Gareth describes his core passion as an artist, “The best art, irrespective of the discipline, is felt first and reasoned later…Art is at its most potent when it exposes something of the artist’s humanity.” Gareth Mason took a moment out of his busy schedule to share his love for what drives him and it’s a great privilege to share this interview with all of you. Enjoy.

(L/Black Bleeds: :7½/19x7/18x13¼/33.5, porcelain, sang de boeuf, iron, oxides, gold and platinum lustre, 2009/2011 and on R/Astrobleme).

mM : Many of your forms are seemingly other-worldly or inspired by the ancients. How would you describe the forms you create in your pieces?
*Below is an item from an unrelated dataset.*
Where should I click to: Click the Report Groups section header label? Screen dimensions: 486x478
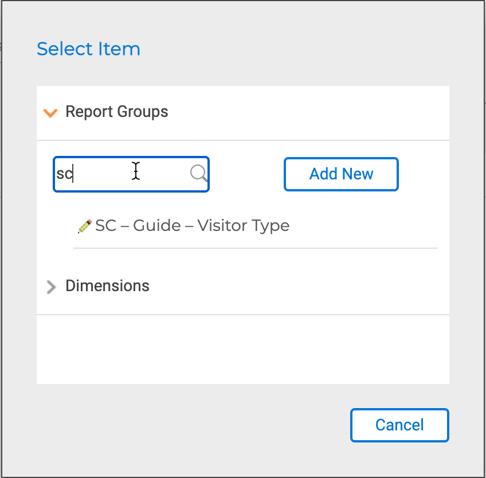click(117, 111)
Gareth MASON : I believe the ceramic vessel is as powerful a medium of human expression as any other - as powerful as the haiku, the novel, the symphony, ballet, sculpture or motion picture... That belief is a wellspring for me. The realm of the ceramic vessel is dauntingly vast, spanning the gamut of human history; indeed, our innate sense of utilitarian kinship to the clay vessel, its symbiosis with human cultural and practical endeavour, is one of my reasons for relishing it as a canvas. We all feel we understand the pot—it is a friendly form. This makes it ripe for subversion and celebration, the very stuff of art.

Of the myriad historical examples in the world, I feel most attracted to the evident survivors, the pots who have come down to us through the ages. As well as the obvious pristine museum superstars, my eye is equally – perhaps more – attracted to the works that bare the scars of the centuries, the ‘wasters’, discarded to the trash heap and subsequently unearthed; the ones that went wrong; were over-fired, warped, cracked and fragmented; the broken, sad and proud encapsulations of raw ceramic experience. I am a shape thief: I draw on the iconic forms that I have absorbed over the years (Song, Shoson, Islamic, Medieval English (pictured L and Romano-Islamic glass R), Iznik, Tamba, etc, etc—a long list) as source and substance.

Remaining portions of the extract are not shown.